Mr. Sutcliffe: The Prison Service Performance Standard on Religion and the Prison Service Order on Religion (4550) provide guidance to Governors on the practice of religion by prisoners. Copies of both are in the House Library.
Mr. Greg Knight: To ask the Secretary of State for the Home Department what discussions he has had on the closure of (a) Church of England and (b) Roman Catholic chapels across the prison estate; if he will list those (i) considered and (ii) determined for (A) closure and (B) amalgamation at each establishment; and if he will make a statement. 
Mr. Sutcliffe: There have been no discussions at national level about the closure of Church of England and Roman Catholic chapels across the prison estate. We have no information centrally about local proposals for individual chapels. Prison Service policy is to provide suitable places of worship for all faiths; how this requirement can best be met will depend on local circumstances. In some prisons, increased ecumenical co-operation has enabled a rationalisation of chapels for the common good.

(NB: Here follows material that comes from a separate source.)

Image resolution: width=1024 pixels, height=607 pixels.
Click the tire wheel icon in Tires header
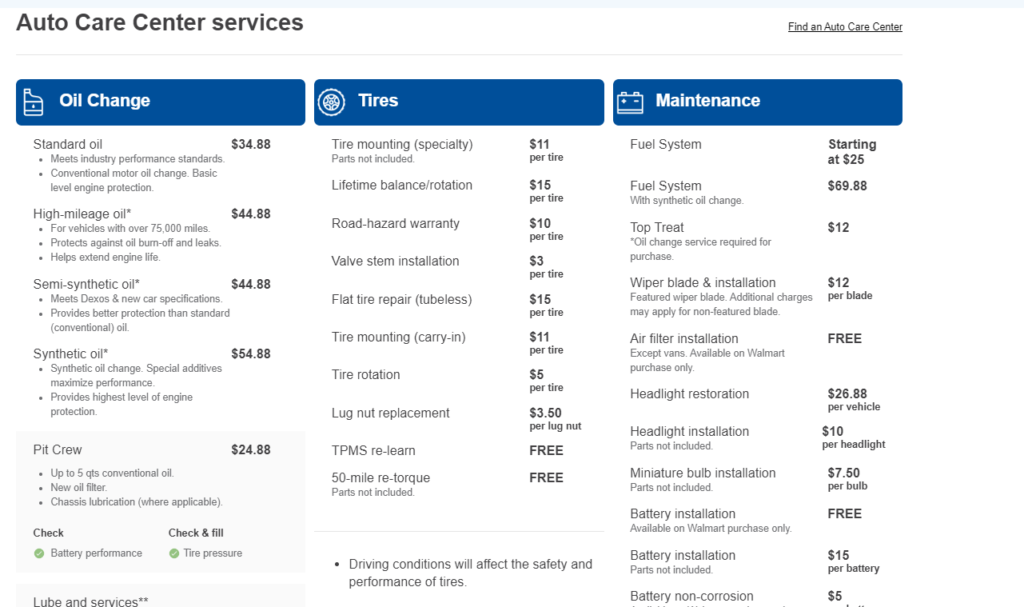pos(331,102)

Mr. Greg Knight: To ask the Secretary of State for the Home Department if he will list the sites of consecrated ground within the prison estate; what the denomination is of each; and if he will make a statement. 

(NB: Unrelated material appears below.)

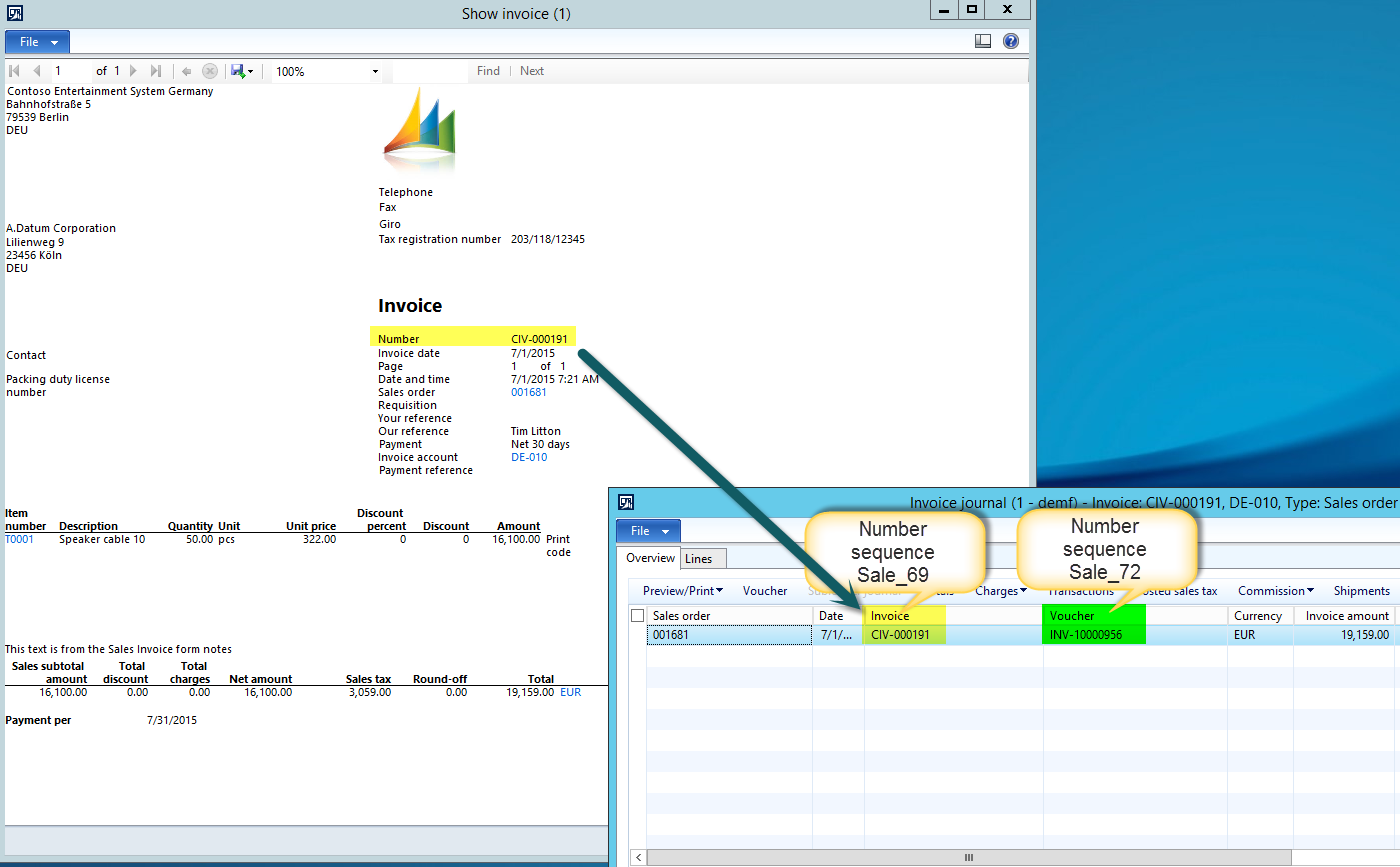Click the stop rendering icon
1400x867 pixels.
pos(209,71)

Mr. Sutcliffe: Centrally held records list no consecrated land on the prison estate. It is possible that a few prison chapels may have been consecrated but information on this would need to be obtained from local Church of England or Roman Catholic Diocesan records.
Mr. Sutcliffe: Sudbury was awarded High Performing Prison status in July 2006. This is granted to establishments which have consistently held the highest position in the Prison Service Performance Rating System and who demonstrate clear potential for continuing to deliver excellent performance. Recipients are given wide recognition for their achievements, including a plaque, certificate and a performance bonus intended to reward staff and stakeholders.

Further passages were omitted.